Because I liked my life as a successful and well paid young professional. Therefore I had no intention whatsoever of surrendering my success, my income, my status, my possessions, and most of all my rational world view to…? Exactly… to what? To Whom...? Why?! Therefore I kept my rational skepticism, my wilful disregard for God's presence, and my fear as high as I possibly could, and I ran away. I jumped headlong back into sin, and continued for fifteen long years ignoring God’s call. Stubbornly resisting His mystical presence and influence on me, in my life, and in the world around me. And during all these years of running away I considered myself successful and lucky. But now, in retrospect - and to my surprise - I know that what happened to me fits from beginning to end into the well established Christian (and Jewish) mystical path, tradition, and effects. Therefore, looking back on those fifteen long years of resistance, I now know without a doubt that my resistance and running away was an unnecessary waste of time in which I was - to say the very least - the stubborn, stupid, and headstrong mule mentioned in psalm 32.
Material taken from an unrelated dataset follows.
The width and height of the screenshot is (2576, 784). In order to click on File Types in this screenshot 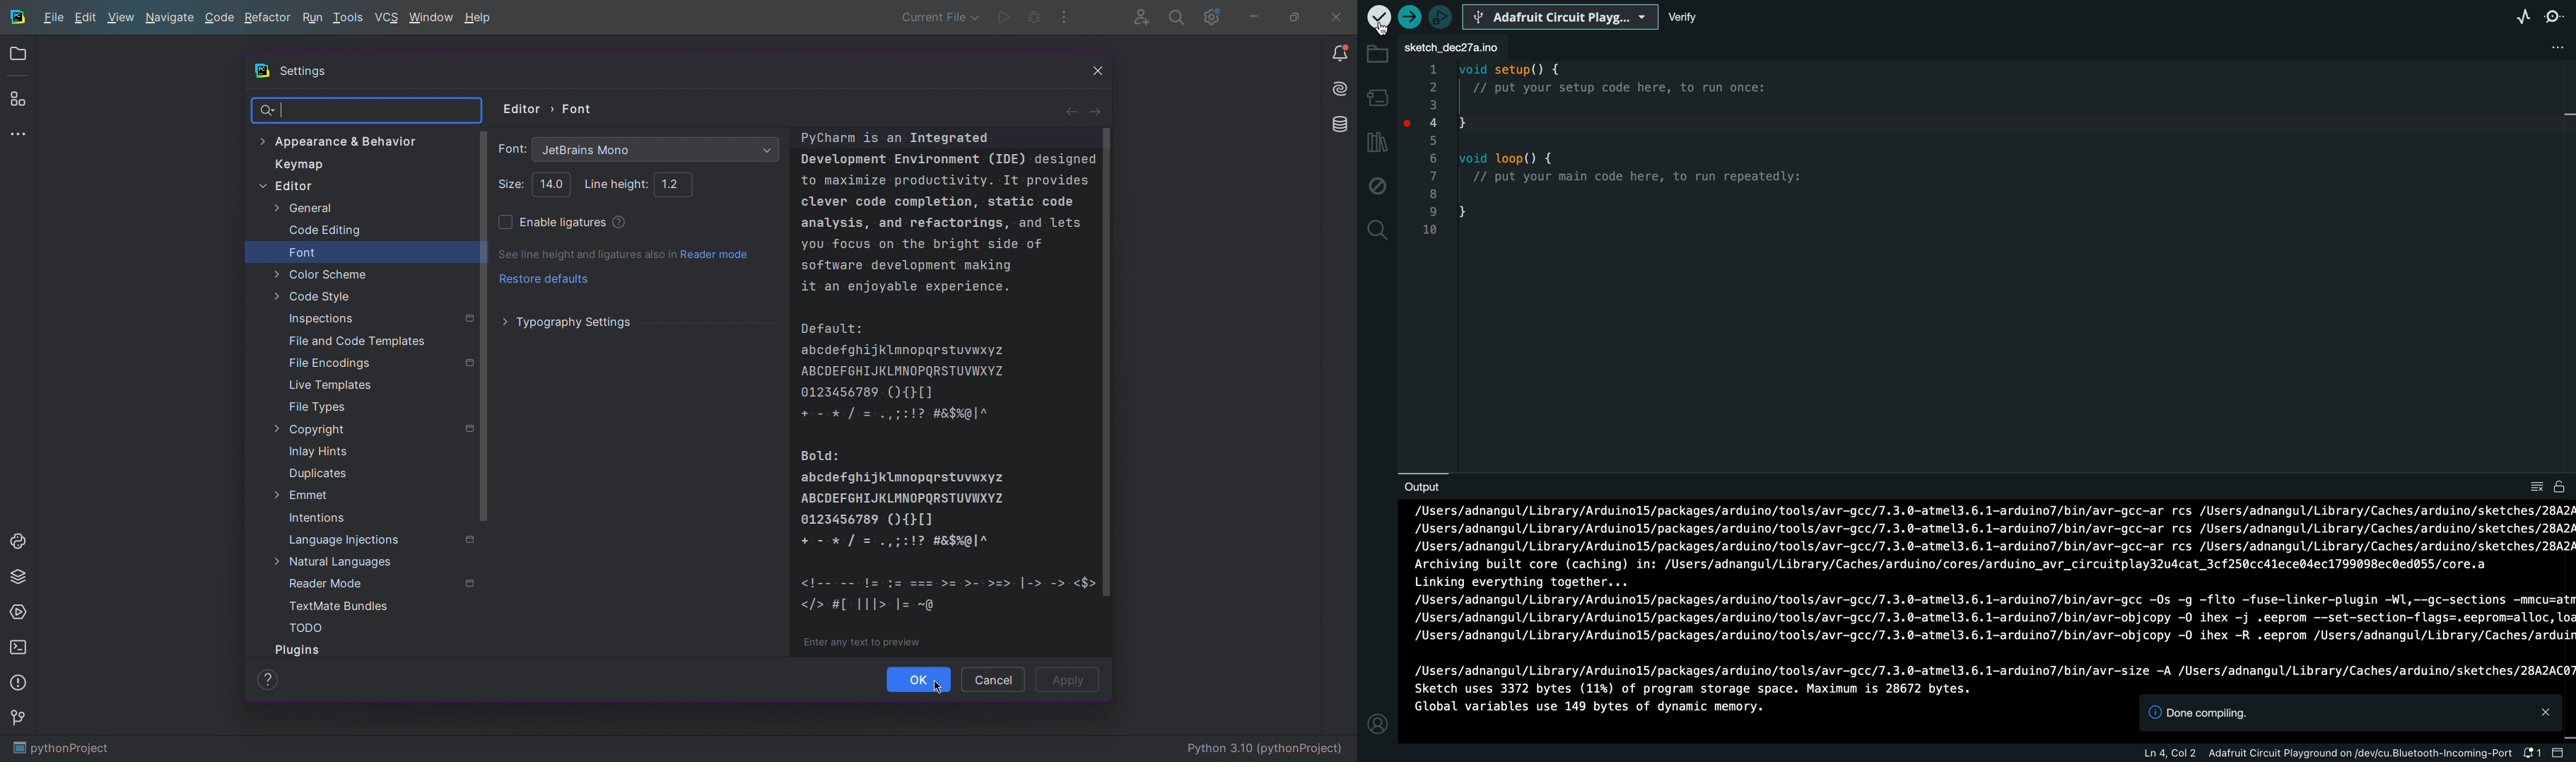, I will do `click(317, 407)`.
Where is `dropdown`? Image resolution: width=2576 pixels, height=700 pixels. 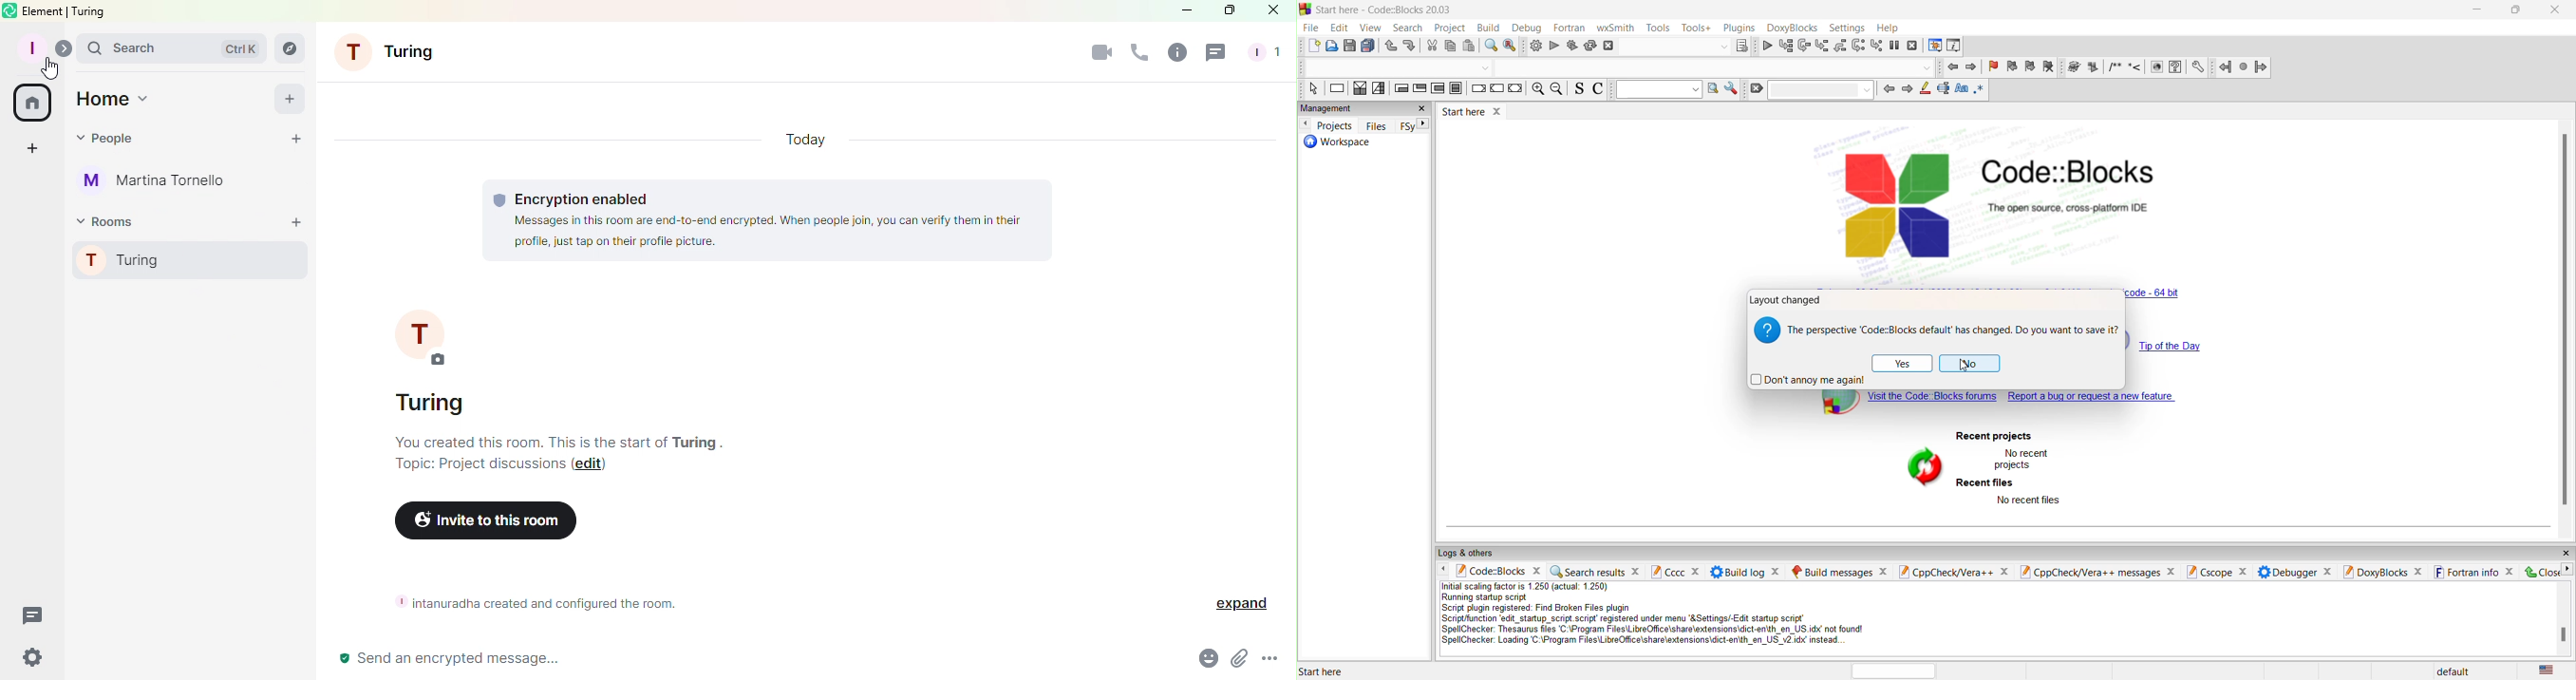 dropdown is located at coordinates (1660, 89).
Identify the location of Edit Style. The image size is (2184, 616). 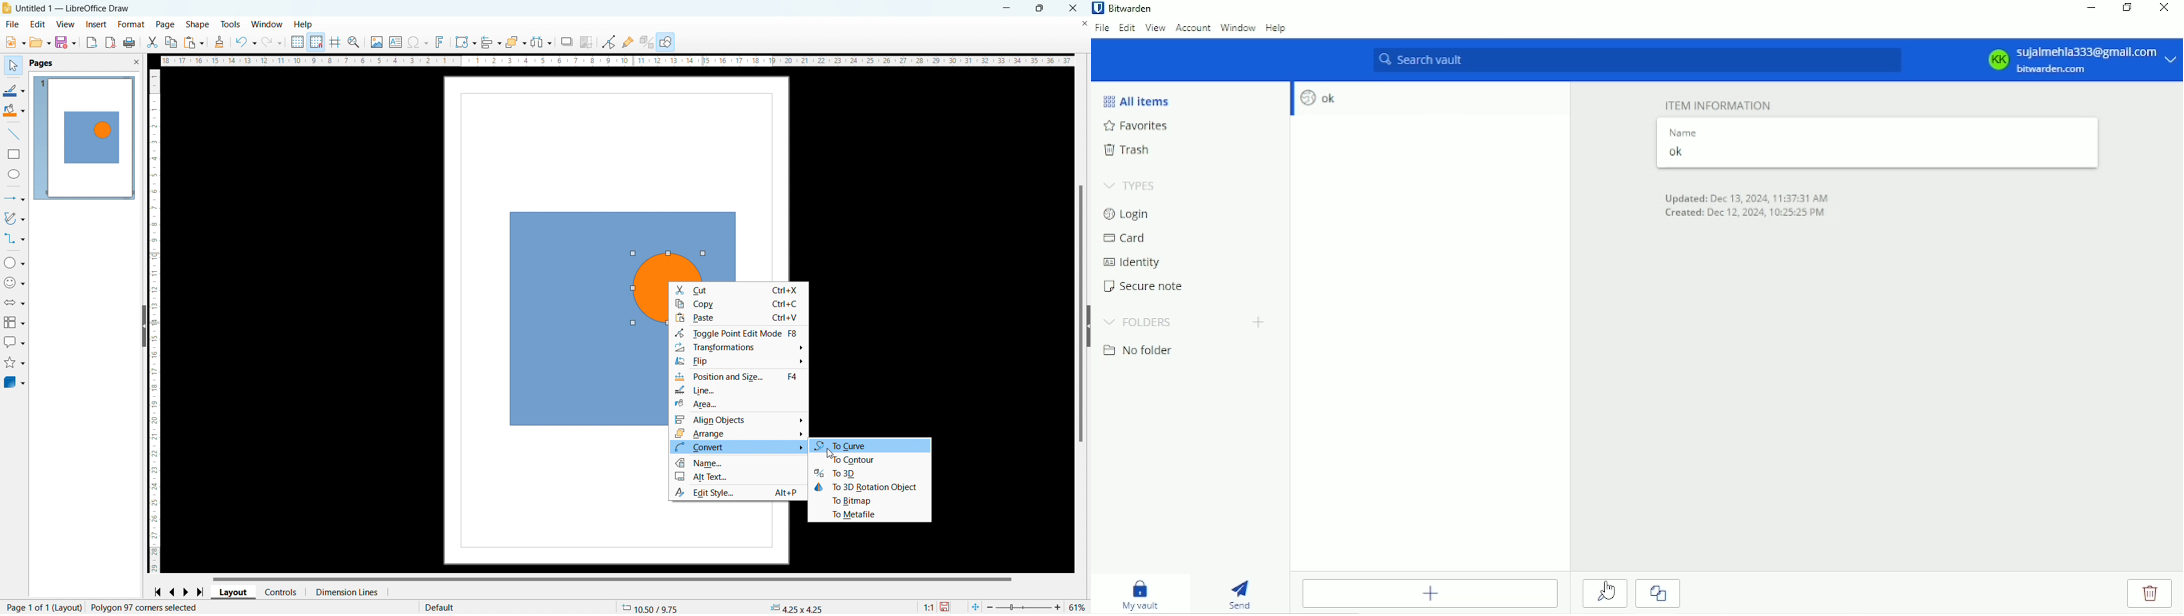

Because even though I am currently subsisting on a small fraction of what I used to earn, the moments of solitude proof to be a true godsend. And when combined with an inner and outer silence it becomes a blessing.
Apparently, God (+) knew what was best for me right from the start. And I can only thank Him for His love, His patience, and His perseverance with me. Because fortunately He waited for me during all those fifteen years, respecting my free will, until I finally - step by careful step - started surrendering myself to Him again.
So He won. For He was right, and I was wrong. All along.